Attorno al nuovo sindaco si è così costruita un’agguerrita coalizione composta da studenti, sindacalisti, ambientalisti, membri locali del Partito Democratico e degli altri partiti alleati di governo, così come del Partito Comunista giapponese, che promette di far sentire la propria voce a Tokyo nei prossimi mesi. La costruzione delle nuove strutture comporterebbe poi la devastazione di un territorio suggestivo, habitat naturale, a detta degli ambientalisti locali, di un raro mammifero acquatico simile al lamantino e a rischio di estinzione.

Intanto, in concomitanza con le proteste nella capitale, è giunto in Giappone l’assistente al Segretario di Stato americano per l’Asia orientale, Kurt Campbell, con il compito di far segnare qualche progresso sulla sorte della base militare in questione. La vicenda della base s’inserisce in un accordo ben più ampio da 26 miliardi di dollari e che prevede anche il trasferimento di 8 mila Marines da Okinawa a Guam - isola del Pacifico occidentale amministrata da Washington - e il contestuale trasferimento di alcune parti di Okinawa occupate dai militari alle popolazioni locali.

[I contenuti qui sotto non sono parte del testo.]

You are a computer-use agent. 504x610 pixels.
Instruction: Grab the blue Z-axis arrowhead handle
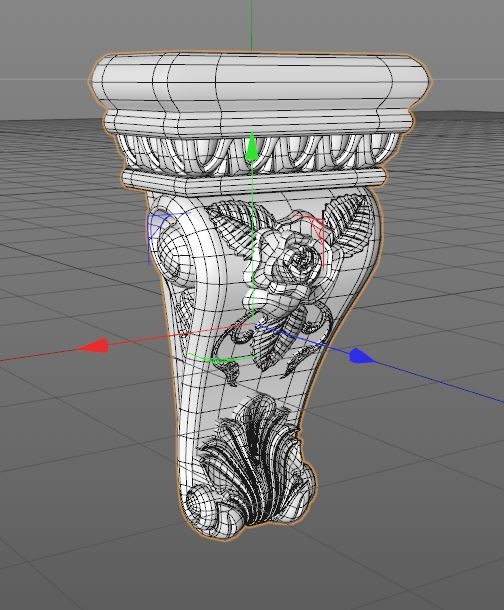(x=361, y=356)
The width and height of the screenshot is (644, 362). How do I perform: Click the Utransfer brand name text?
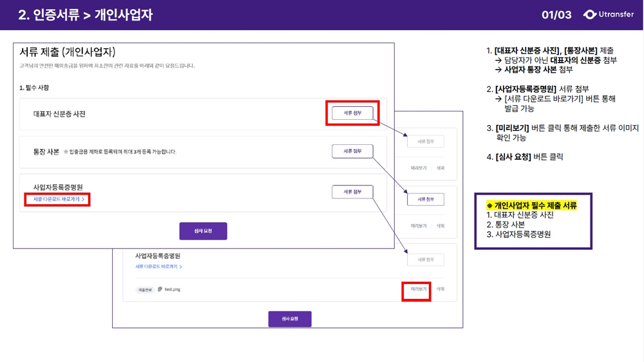[616, 14]
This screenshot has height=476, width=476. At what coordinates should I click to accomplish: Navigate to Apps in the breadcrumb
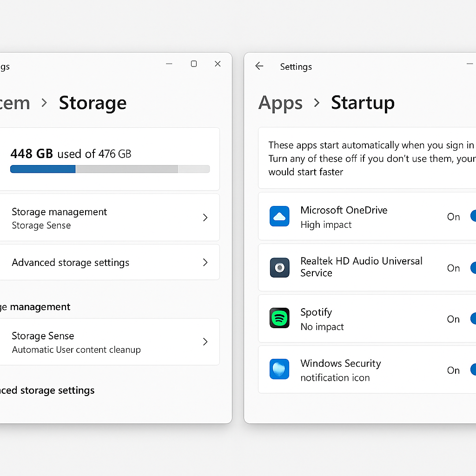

Secondo quando affermato lo scorso autunno durante una visita in Giappone dal Segretario alla Difesa americano, Robert Gates, la mancata intesa sullo spostamento della base a Nago corrisponderebbe al collasso dell’intero accordo tra i due paesi. Per gli Stati Uniti, d’altra parte, non esiste alternativa ai patti fissati nel 2006 e Hatoyama dovrebbe perciò prenderne atto al più presto, per non danneggiare ulteriormente i rapporti diplomatici tra i due alleati.

Essendo una questione legata alla sicurezza nazionale, ha affermato da parte sua il comandante dei Marines nel Pacifico, generale Keith Stalder, la decisione finale non dovrebbe essere lasciata a quegli stessi cittadini dell’isola che pure si vedono costretti a subire da decenni le conseguenze della presenza militare americana. In effetti, l’ultima parola sul futuro della base di Futenma spetterà al governatore di Okinawa e al governo di Tokyo, i quali difficilmente però potranno non tenere conto dell’opinione così chiaramente manifestata dalla maggioranza dei cittadini giapponesi.